Dataset entries

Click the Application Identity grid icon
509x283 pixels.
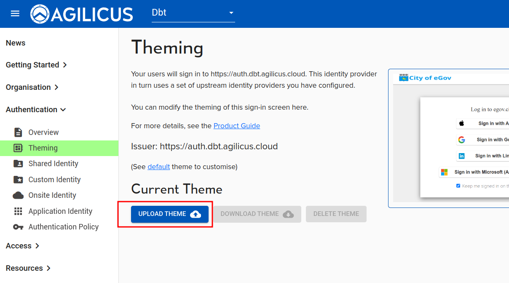click(x=18, y=211)
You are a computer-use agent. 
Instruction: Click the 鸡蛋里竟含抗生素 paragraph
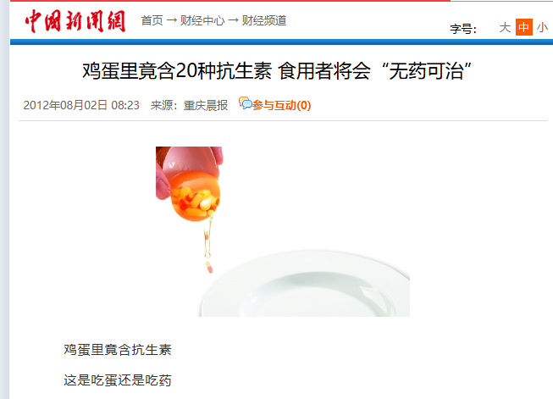click(118, 350)
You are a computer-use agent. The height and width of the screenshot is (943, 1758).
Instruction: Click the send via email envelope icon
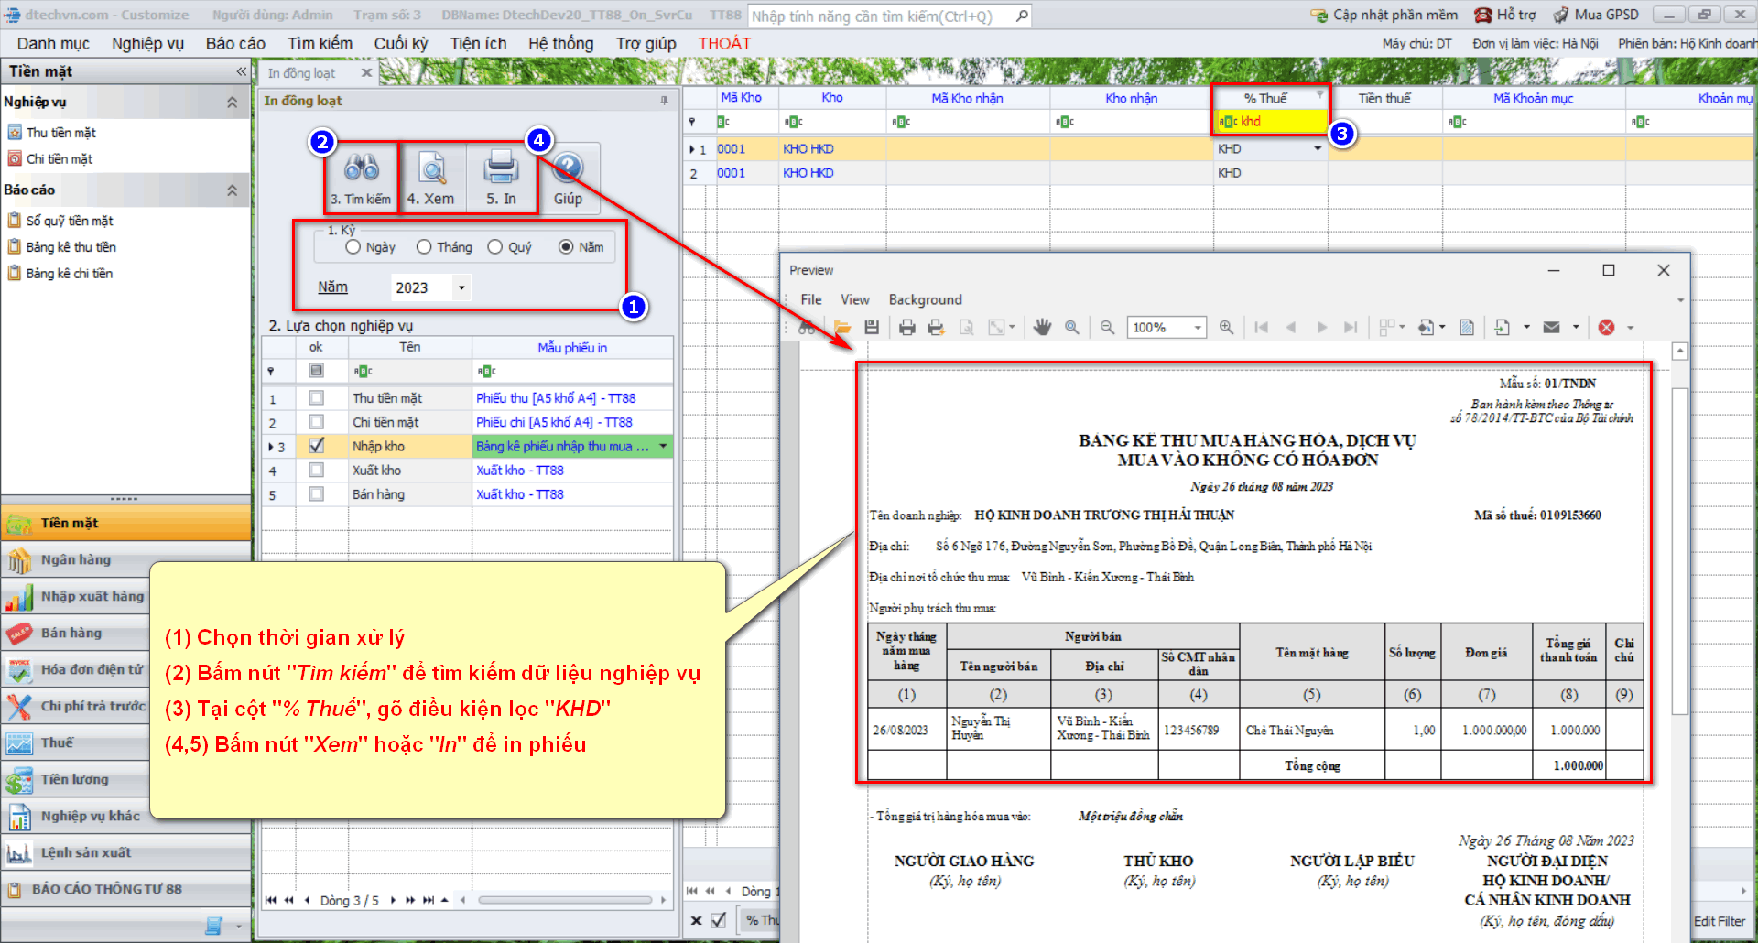click(1551, 328)
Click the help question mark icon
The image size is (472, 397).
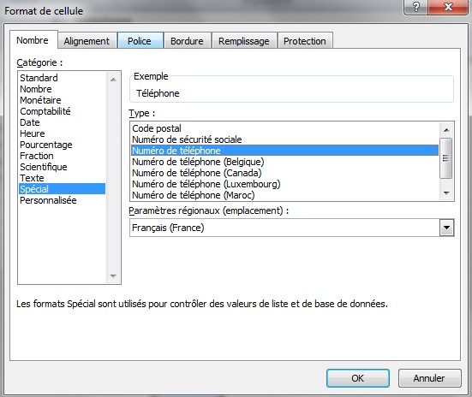[415, 7]
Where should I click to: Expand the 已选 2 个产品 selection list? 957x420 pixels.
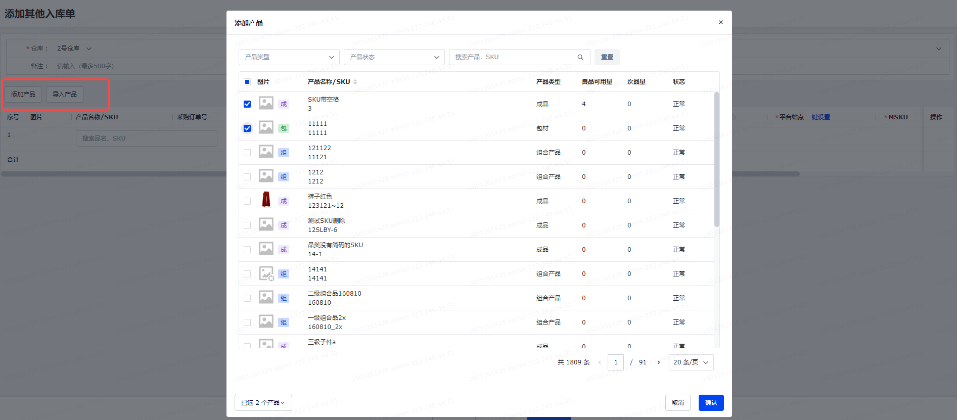[263, 403]
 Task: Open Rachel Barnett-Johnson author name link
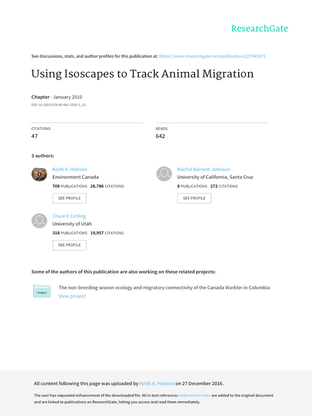[204, 169]
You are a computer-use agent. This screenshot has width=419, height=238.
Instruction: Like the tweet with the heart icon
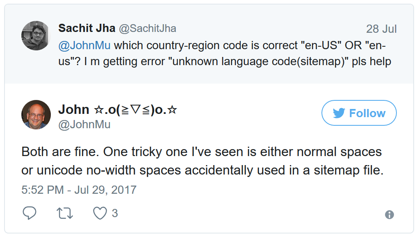[100, 213]
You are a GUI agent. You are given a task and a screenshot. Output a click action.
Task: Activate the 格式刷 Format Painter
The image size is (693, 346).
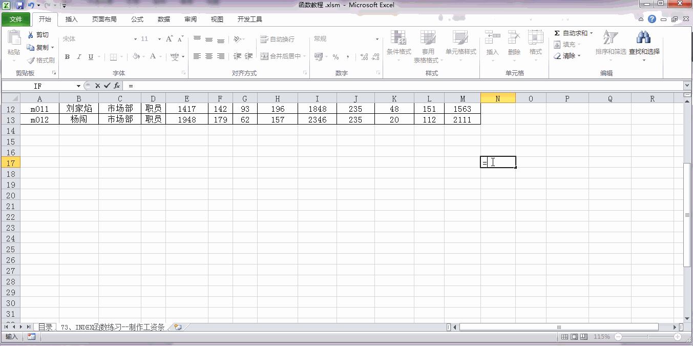[x=39, y=60]
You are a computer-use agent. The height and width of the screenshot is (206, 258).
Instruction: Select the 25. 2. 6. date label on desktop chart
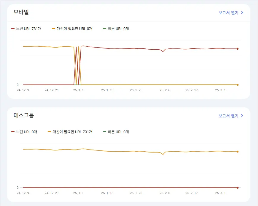click(165, 193)
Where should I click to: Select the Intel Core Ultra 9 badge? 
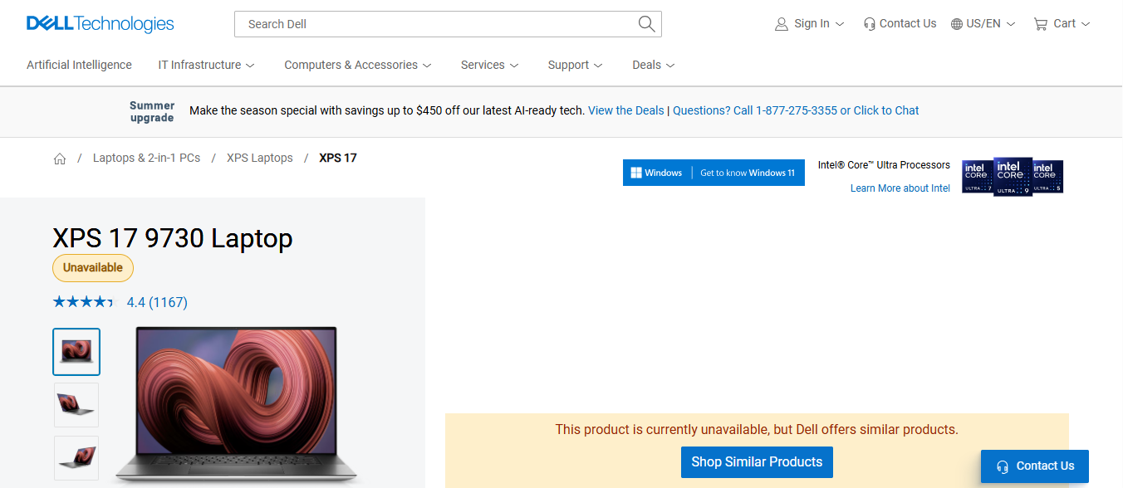(1012, 177)
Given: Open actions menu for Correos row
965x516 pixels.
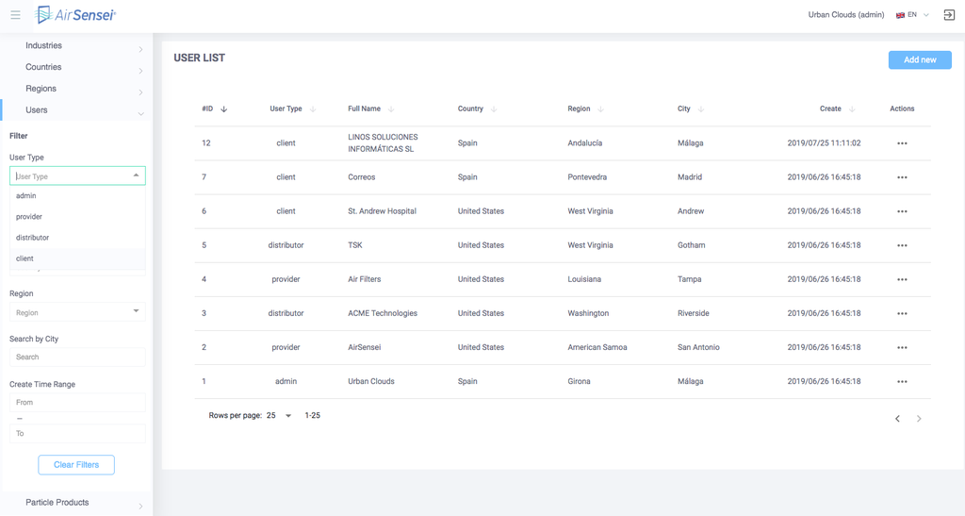Looking at the screenshot, I should [x=902, y=177].
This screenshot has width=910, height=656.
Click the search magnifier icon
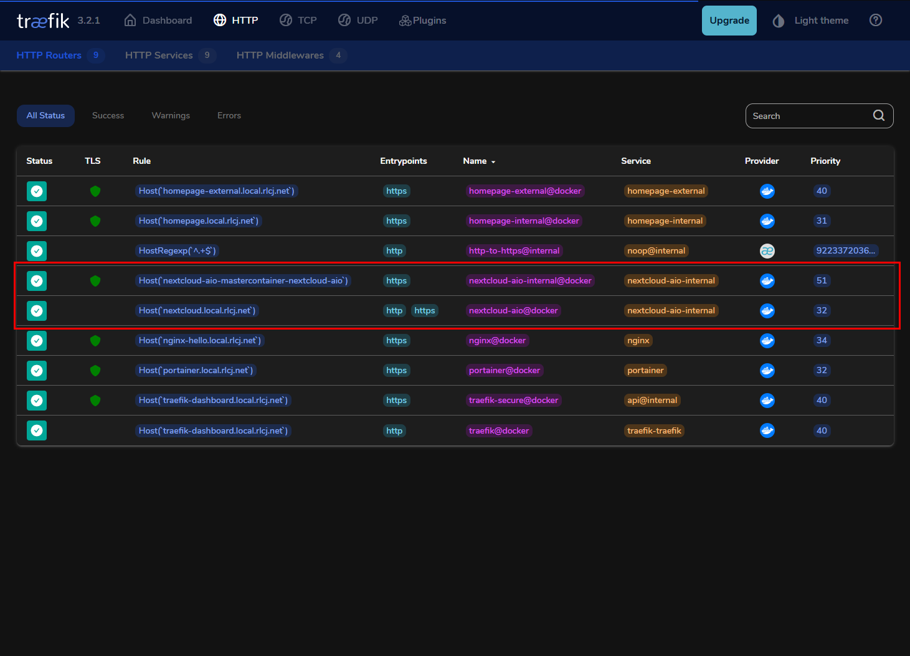tap(878, 115)
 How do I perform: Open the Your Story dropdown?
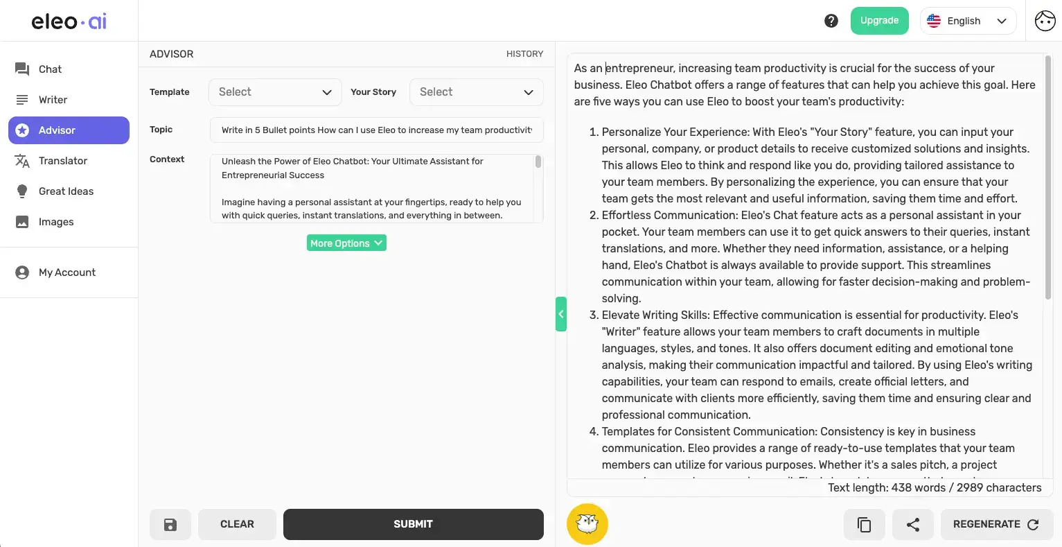click(x=476, y=92)
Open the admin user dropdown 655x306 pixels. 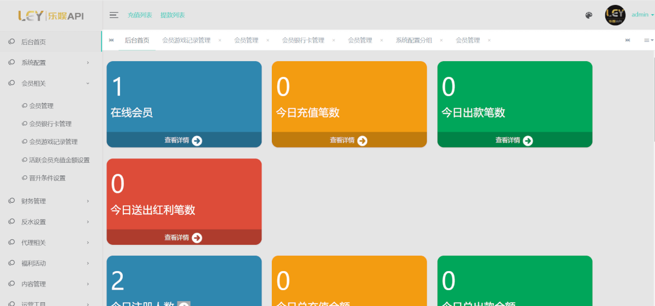(642, 15)
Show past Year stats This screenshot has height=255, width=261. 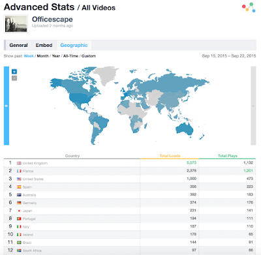click(x=56, y=56)
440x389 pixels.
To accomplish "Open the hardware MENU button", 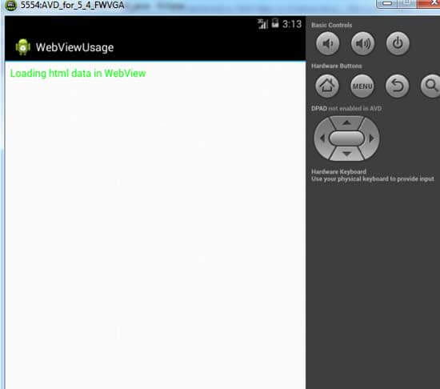I will (x=362, y=86).
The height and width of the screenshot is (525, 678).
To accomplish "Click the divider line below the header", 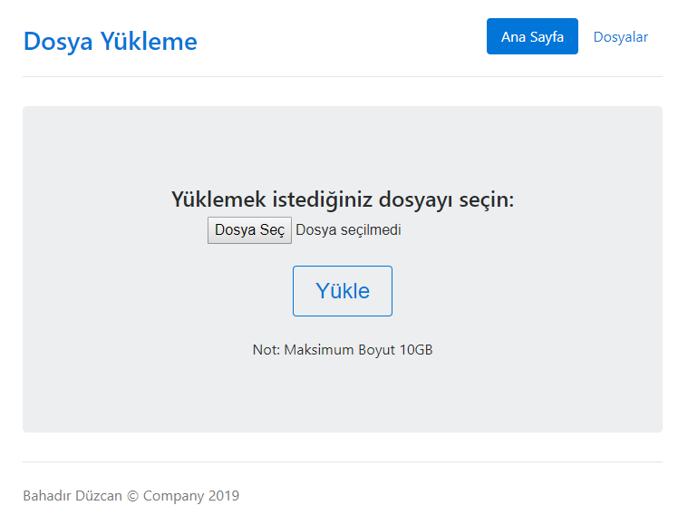I will point(342,76).
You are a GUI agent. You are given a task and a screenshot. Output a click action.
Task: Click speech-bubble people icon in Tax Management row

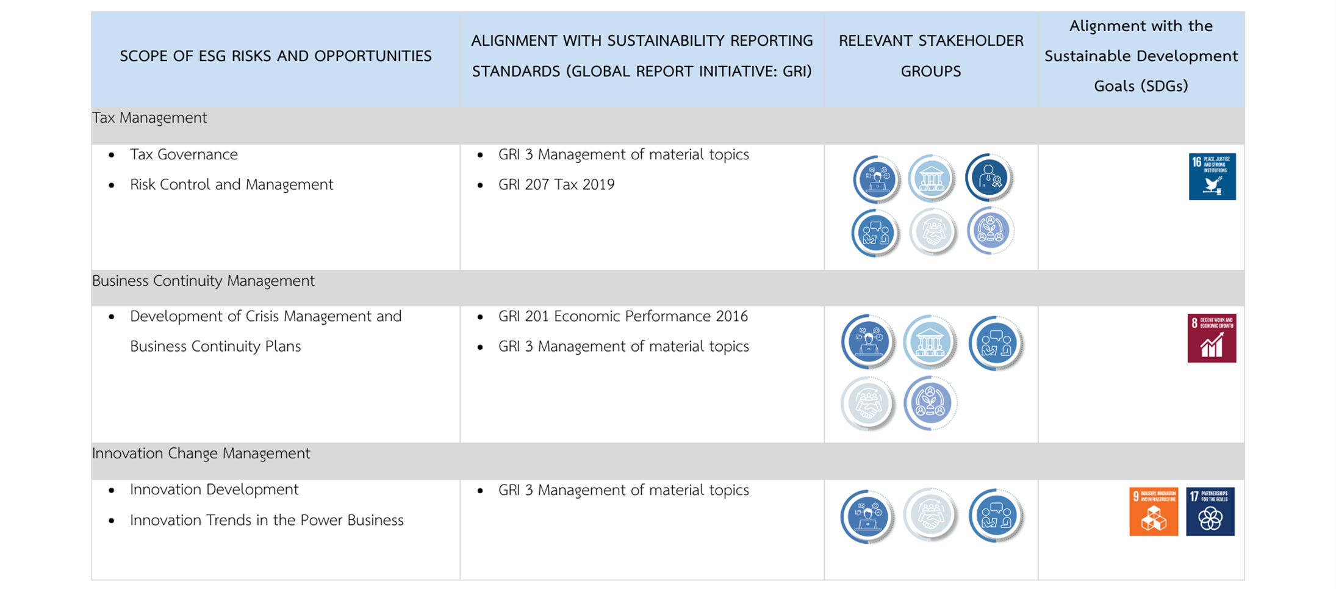pyautogui.click(x=875, y=233)
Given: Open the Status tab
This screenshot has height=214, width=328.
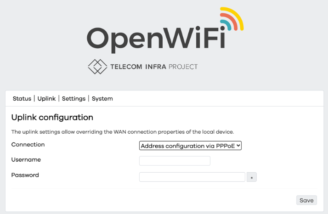Looking at the screenshot, I should (x=22, y=99).
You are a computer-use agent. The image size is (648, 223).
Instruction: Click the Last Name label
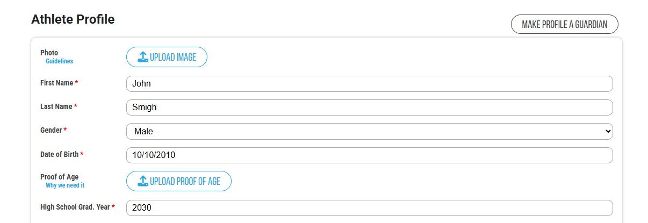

How to complete this task
Leave out every picture, and repeat word for word only the lines from the one holding "Given: Open the Status tab" through the end of the entries above, both ends included.

Exercise solution
Given: Open the Status tab
This screenshot has height=214, width=328.
Looking at the screenshot, I should (x=22, y=99).
You are a computer-use agent. The image size is (648, 223).
Instruction: Click the Last Name label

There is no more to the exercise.